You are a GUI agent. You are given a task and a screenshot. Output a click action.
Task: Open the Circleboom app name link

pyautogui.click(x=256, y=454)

-*-

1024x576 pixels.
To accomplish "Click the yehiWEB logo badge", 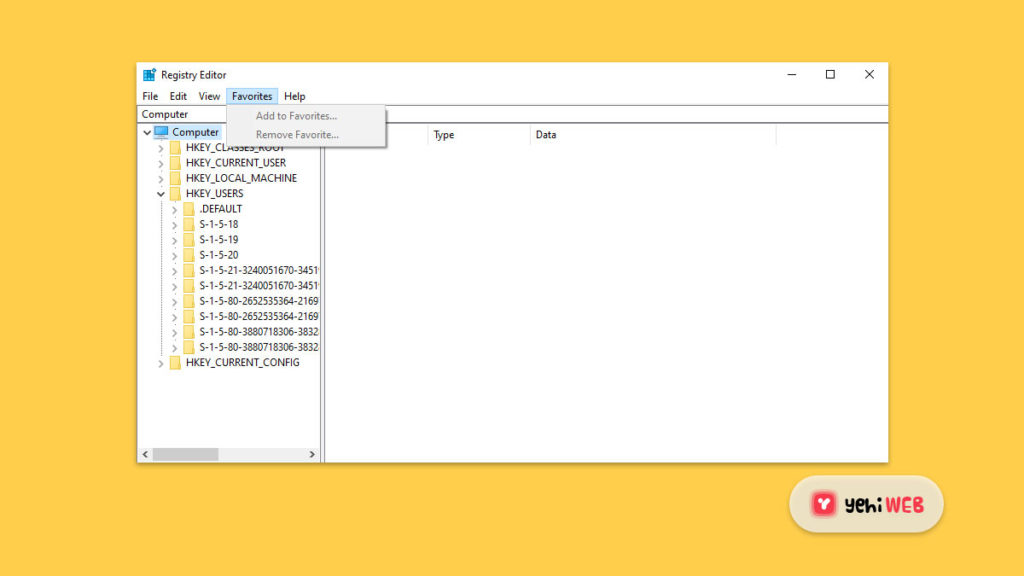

-*-

Task details:
Reproduce the data above exactly, but only from the line containing "1024x576 pixels." through the line containing "the yehiWEB logo". Omit all pictures.

Solution below:
1024x576 pixels.
To accomplish "Click the yehiWEB logo badge", 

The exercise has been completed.